Cupid – "Metalgazer"
(Magusmusic 2006, #001, ltd. ed. CD-EP)
From Aural Innovations #35 (January 2007)
Cupid is the solo project of Jason Kesselring, the former guitarist/vocalist of Minneapolis psych/space-rockers Skye Klad (later Satyrswitch). “Metalgazer” is a single-take recording of just over 20 minutes, an instrumental textural drone piece loosely constructed in three movements. Kesselring employs only a single guitar, colored with a myriad of delay and echo effects, and in the middle section, an actual violin bow (as opposed to the so-popular, and non-destructive, e-bow). In lieu of an actual recording studio, Kesselring chose to record in the Sacred Heart Cathedral in Duluth, MN, which offered (in his words) “transcendent acoustic properties.”
The piece opens with a somewhat dissonant wailing drone, but then quickly charges into a layered heavy stoner riff, that repeats (MIDI-fied echo-playback unit obviously in use here) as Kesselring then adds in additional counterpoint statements on the off-beats, and eventually a fuzzy soaring lead break over the top. I remember a Swedish (?) guy named Bond Berglund doing this sort of on-the-fly composition technique live (ironically also in a former Catholic church in Pittsburgh, PA) as an opening act for The Brain (Farflung electronic alter-ego) and Cluster (Moebius & Roedelius), and it was very effective and I’d always wanted to hear more of this kind of thing. Anyway, by the time we’re six minutes in, Kesselring has ramped up the energy full blast and he’s shredding on the strings, and then stomping on the wah and delay pedals for the initial denoument.
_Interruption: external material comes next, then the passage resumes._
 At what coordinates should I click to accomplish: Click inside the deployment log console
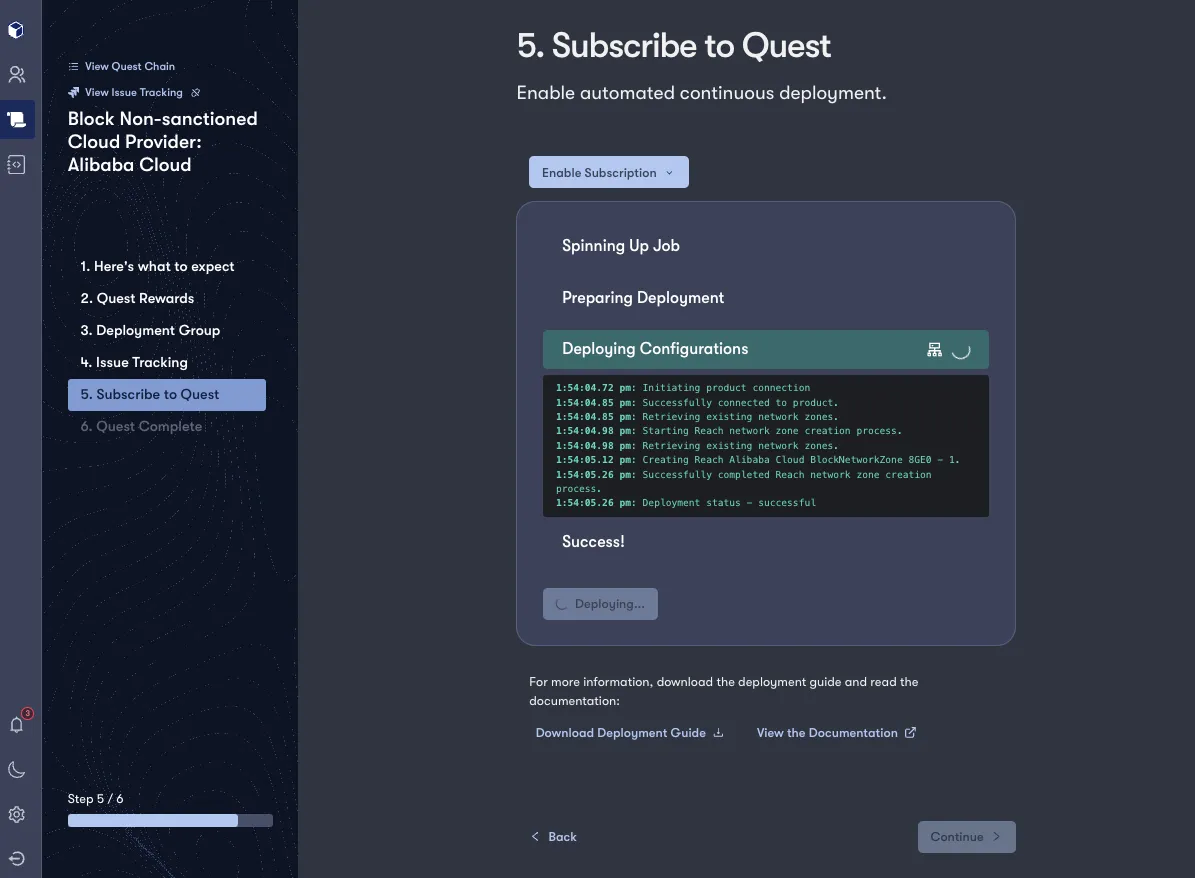pos(765,445)
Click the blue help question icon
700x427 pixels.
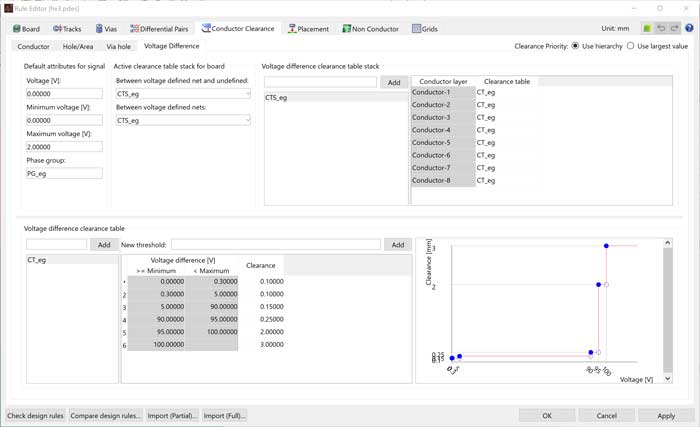[x=689, y=29]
Movement Two is the eerie minimalist drone segment, with just some incidental sounds as the backdrop for the bowed guitar statements. Kesselring really teases you here, letting the various tones and chords bleed out of the instrument and echo through the cathedral a bit more slowly than the listener would normally expect, and the sense of anticipation for the next stroke keeps you involved.
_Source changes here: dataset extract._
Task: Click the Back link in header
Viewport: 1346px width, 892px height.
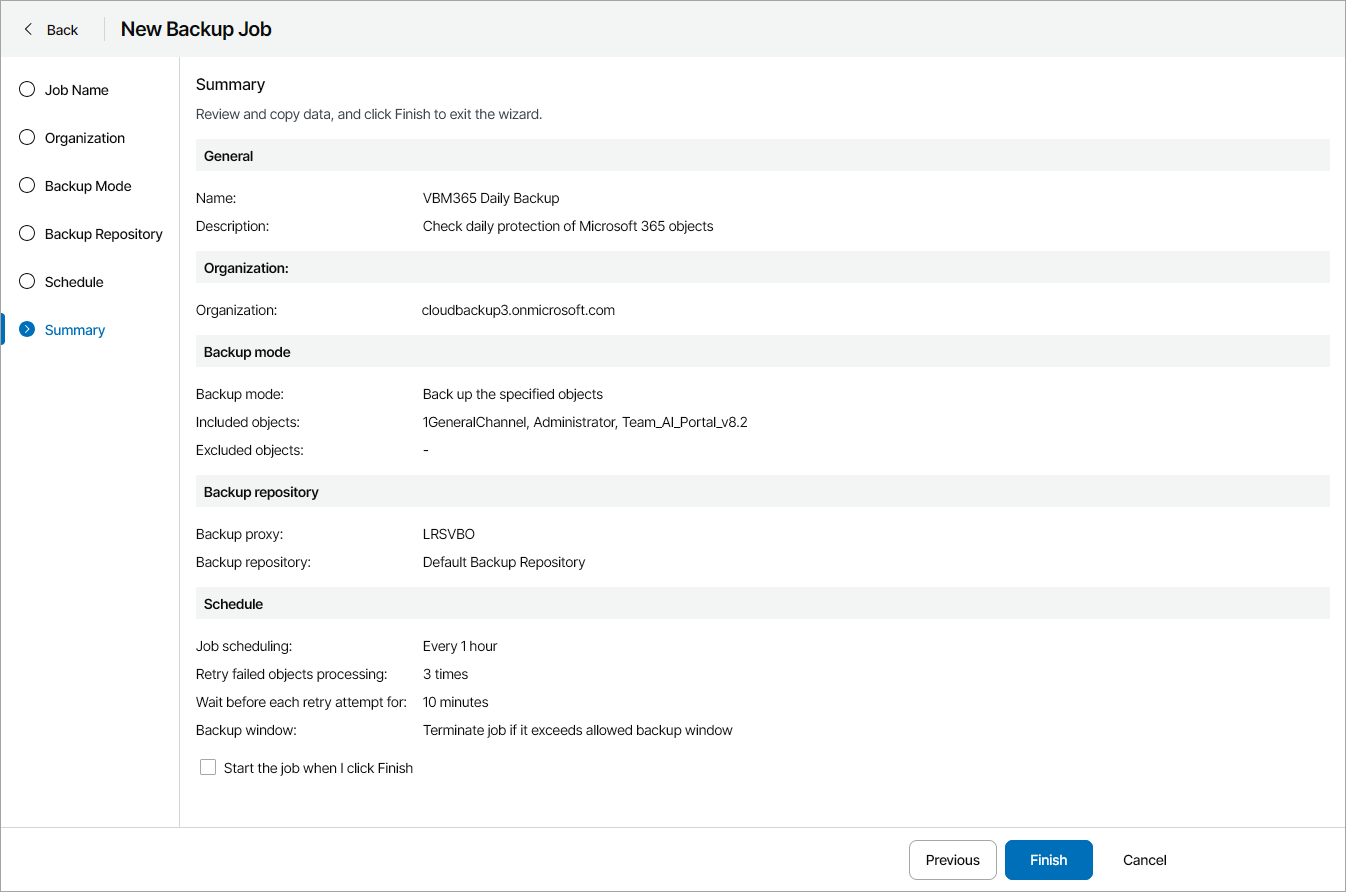Action: point(62,30)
Finally, at fifteen minutes in, the heavier fuzz-echo riffs return and we get into some heavy echo drone that is a bit reminiscent of the kind of thing that Sunn O))) does. Frankly, the hooded Sunn-gods rather much bore me to death, but applied in moderation and mixed in with a number of different textures as Kesselring does here, the end effect is anything but boring. By the time the final strands of reverb-guitar come slowly to the landing, crisscrossing the runway in waves of sonic disturbance and fuzzy echo, “Metalgazer” has proven itself to be really quite a nice affair indeed. Check it out.